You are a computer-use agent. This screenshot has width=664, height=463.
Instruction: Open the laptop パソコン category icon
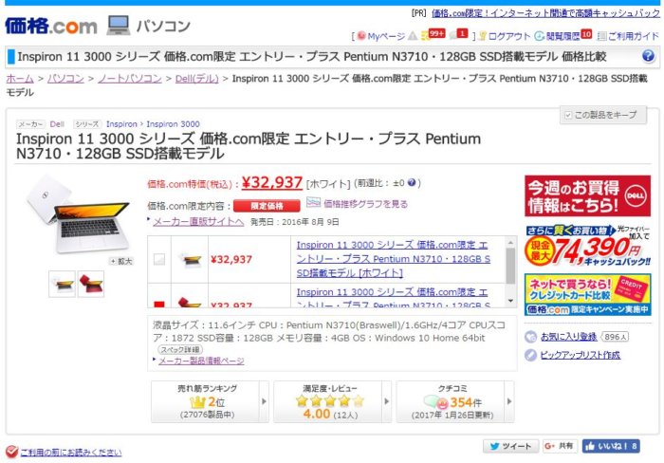pyautogui.click(x=119, y=26)
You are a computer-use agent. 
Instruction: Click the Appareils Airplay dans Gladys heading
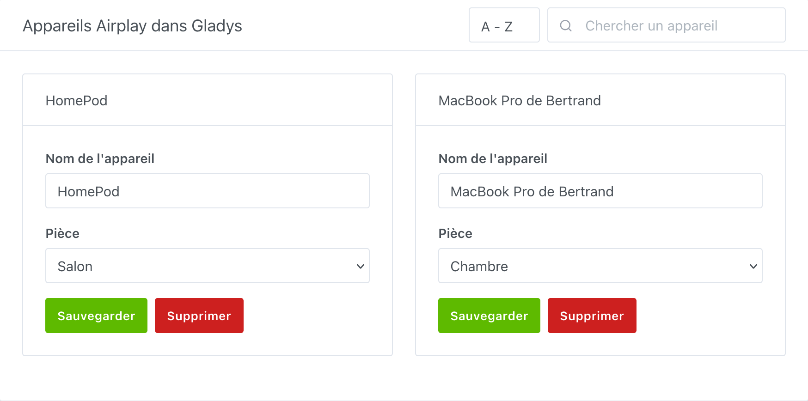coord(132,26)
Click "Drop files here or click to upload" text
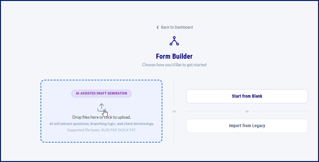 click(x=102, y=117)
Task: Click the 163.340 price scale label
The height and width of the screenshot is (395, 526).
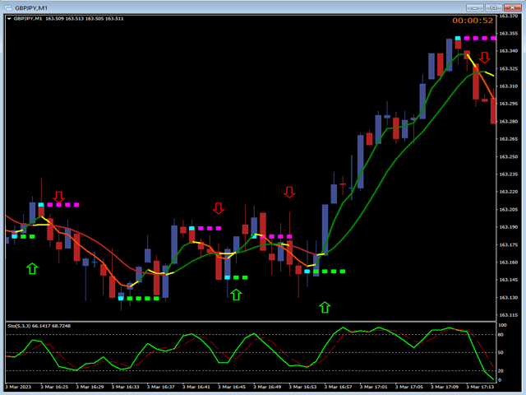Action: pyautogui.click(x=508, y=50)
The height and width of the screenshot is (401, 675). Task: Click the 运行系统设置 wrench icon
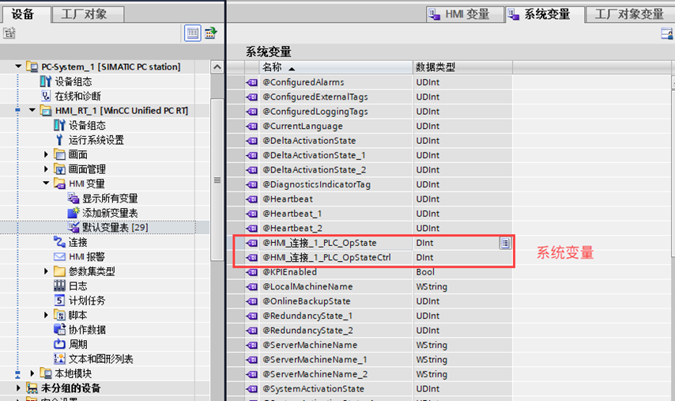[59, 140]
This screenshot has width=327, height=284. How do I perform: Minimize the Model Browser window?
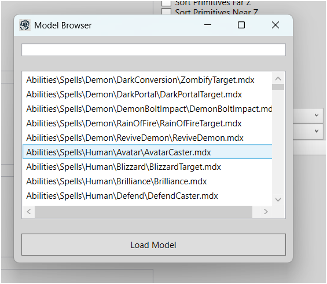click(x=208, y=25)
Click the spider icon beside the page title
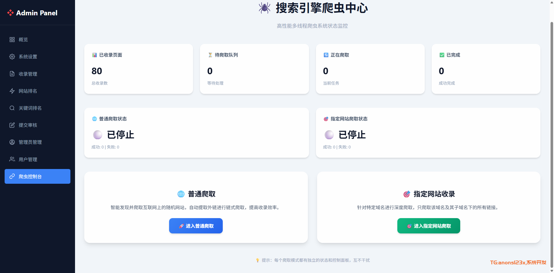This screenshot has width=554, height=273. click(264, 8)
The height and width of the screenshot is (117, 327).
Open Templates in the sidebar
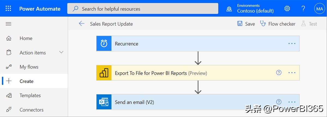click(30, 95)
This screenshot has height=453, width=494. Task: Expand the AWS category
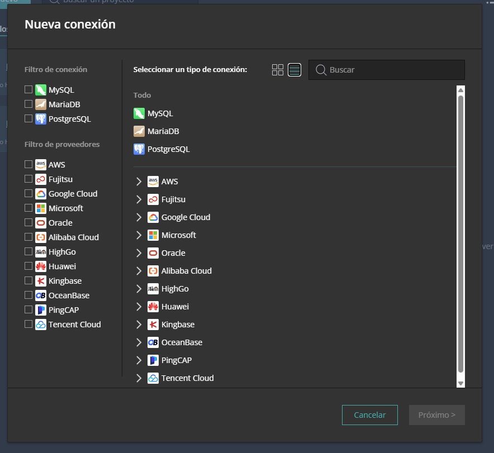coord(139,181)
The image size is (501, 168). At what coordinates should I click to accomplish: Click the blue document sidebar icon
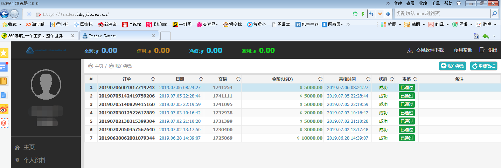pos(4,95)
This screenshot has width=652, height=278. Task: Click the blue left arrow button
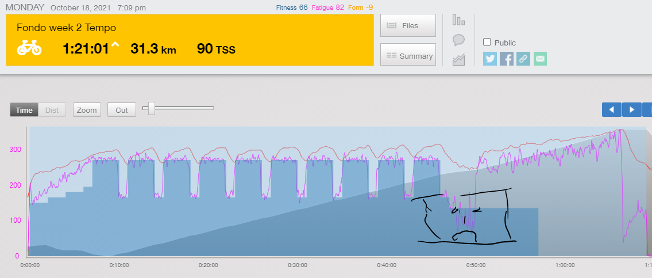[x=612, y=109]
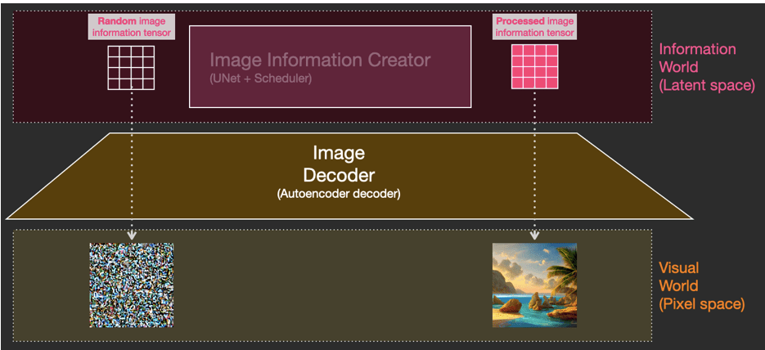Click the 'Processed image information tensor' label
Viewport: 765px width, 350px height.
534,27
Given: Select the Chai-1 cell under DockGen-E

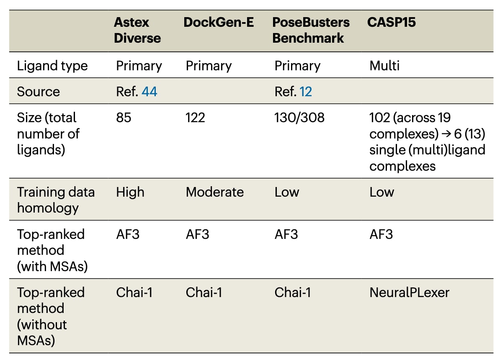Looking at the screenshot, I should coord(204,292).
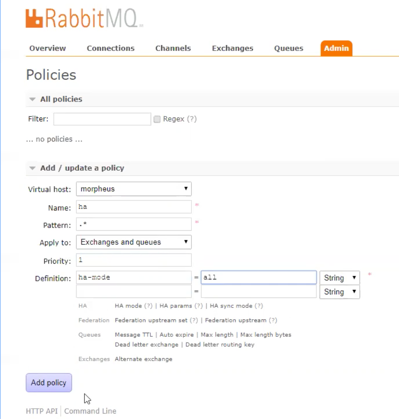Change the first definition type from String
The image size is (399, 419).
pos(339,277)
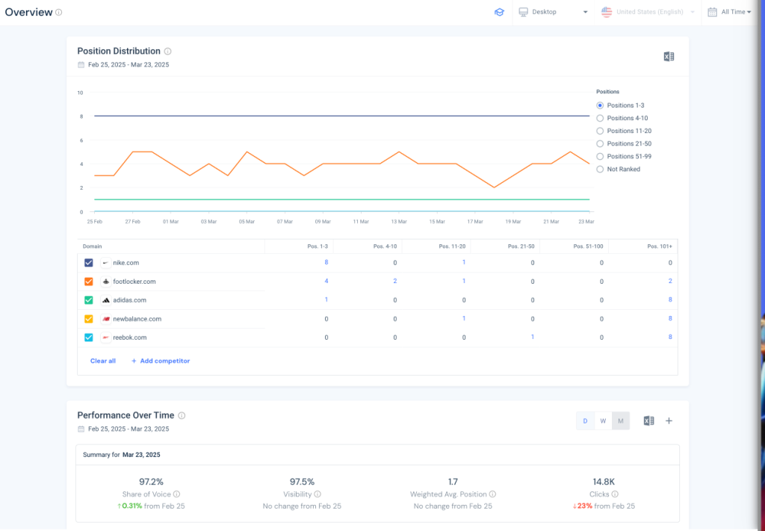The height and width of the screenshot is (531, 765).
Task: Toggle the footlocker.com checkbox
Action: (x=89, y=282)
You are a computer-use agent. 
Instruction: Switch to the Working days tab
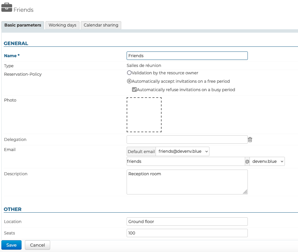[x=62, y=25]
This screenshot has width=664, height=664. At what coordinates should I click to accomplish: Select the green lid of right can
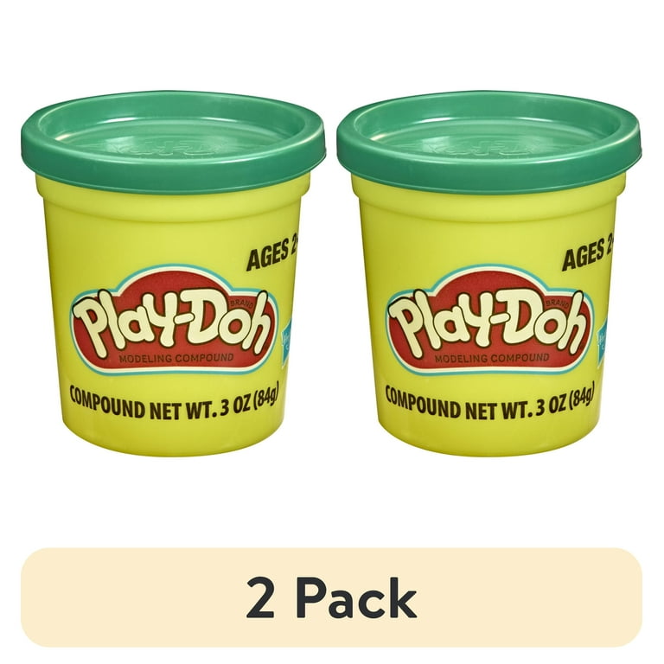(x=489, y=142)
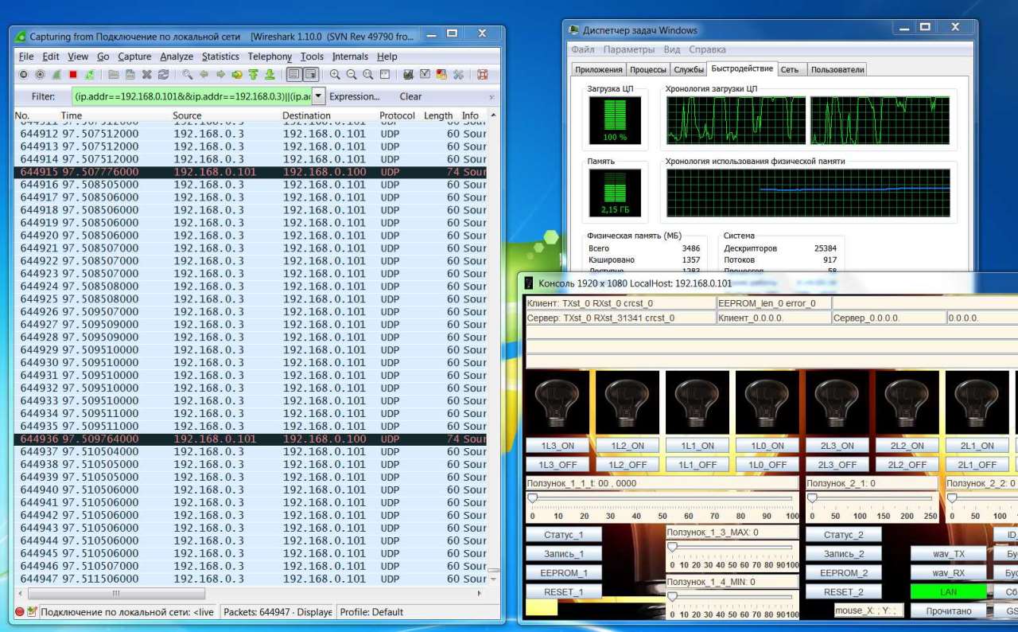Toggle auto scroll in live capture
Screen dimensions: 1018x632
tap(310, 75)
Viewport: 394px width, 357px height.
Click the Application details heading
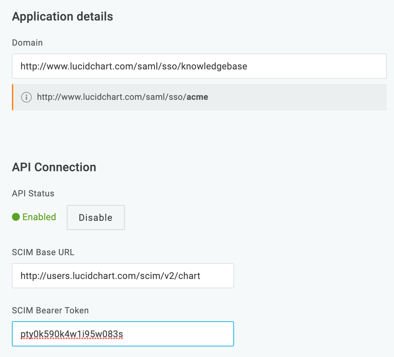[x=62, y=16]
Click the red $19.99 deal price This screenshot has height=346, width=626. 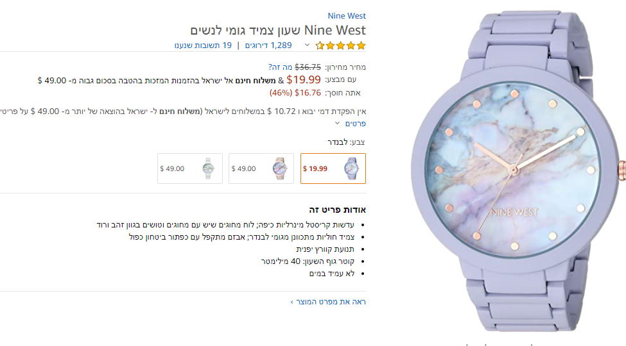(304, 80)
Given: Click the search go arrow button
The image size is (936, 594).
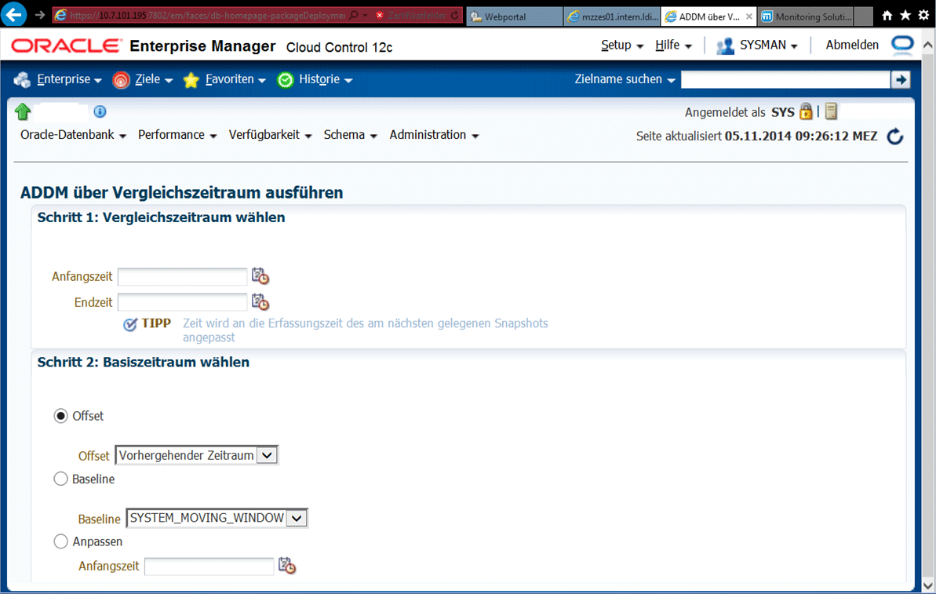Looking at the screenshot, I should tap(901, 79).
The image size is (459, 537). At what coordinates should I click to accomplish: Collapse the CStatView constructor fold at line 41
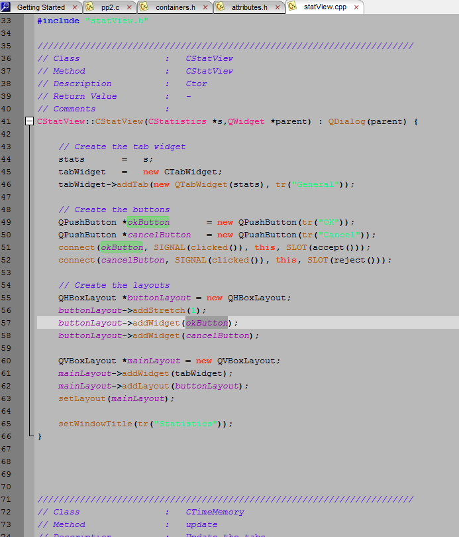29,121
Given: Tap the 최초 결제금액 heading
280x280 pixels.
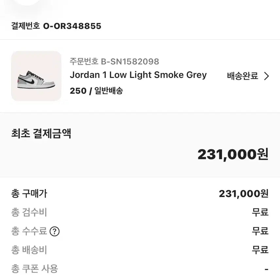Looking at the screenshot, I should click(x=41, y=134).
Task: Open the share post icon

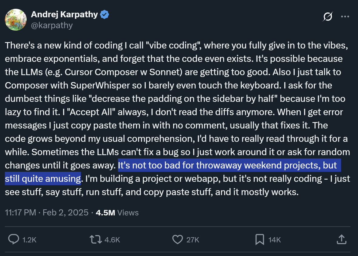Action: coord(341,239)
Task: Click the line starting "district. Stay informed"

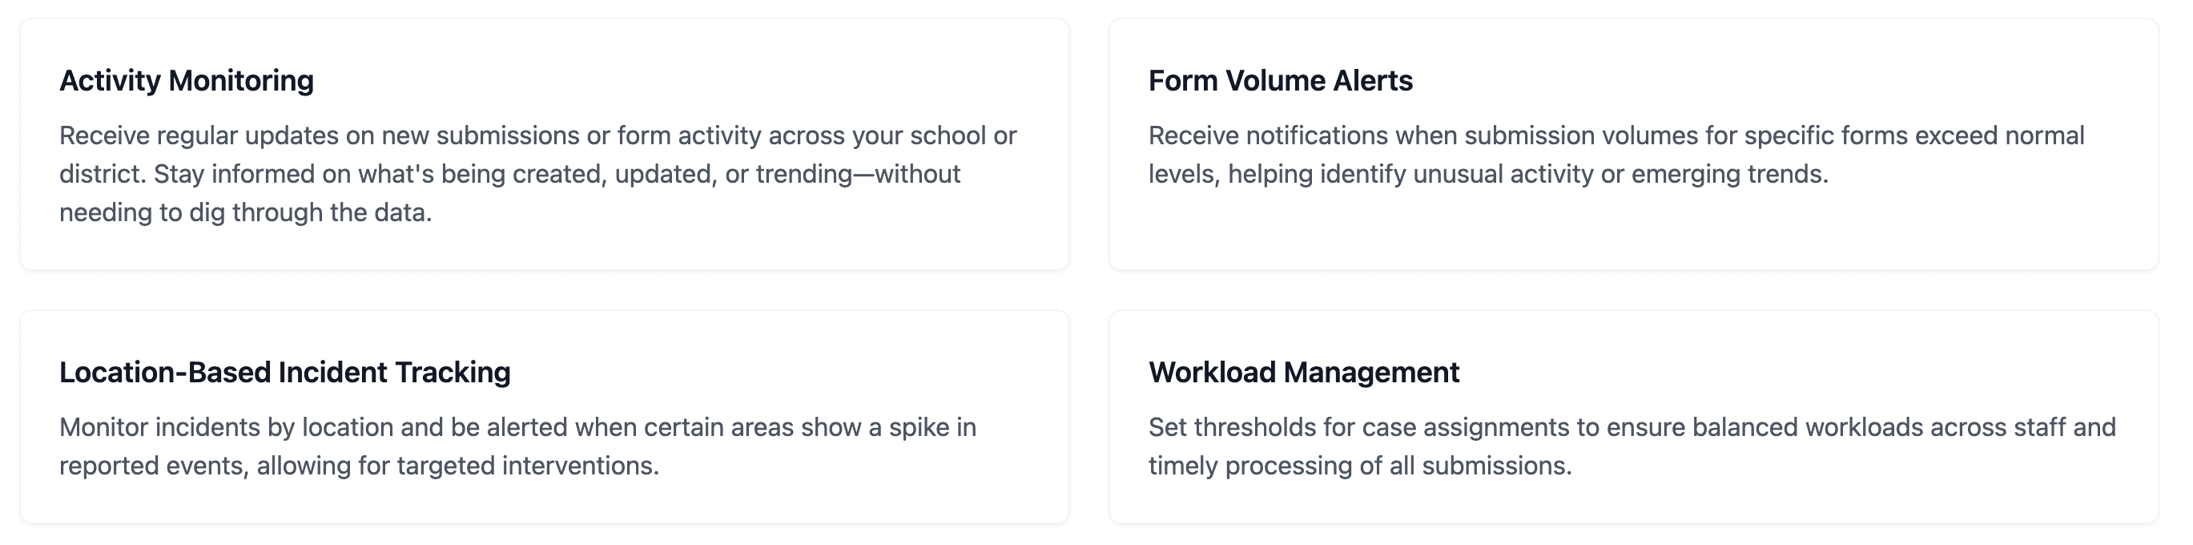Action: click(x=510, y=174)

Prompt = All that is required is an exact reproduction of the lines from the one containing "The image size is (459, 537)." to the final line of the listing above, pictures omitted.

Solution to this task =
The image size is (459, 537). At what coordinates should I click to accomplish: Collapse the CStatView constructor fold at line 41
29,121
Given: Tap the 최초 결제금액 heading
280x280 pixels.
Looking at the screenshot, I should click(x=41, y=134).
Task: Open the share post icon

Action: coord(341,239)
Task: Click the line starting "district. Stay informed"

Action: click(x=510, y=174)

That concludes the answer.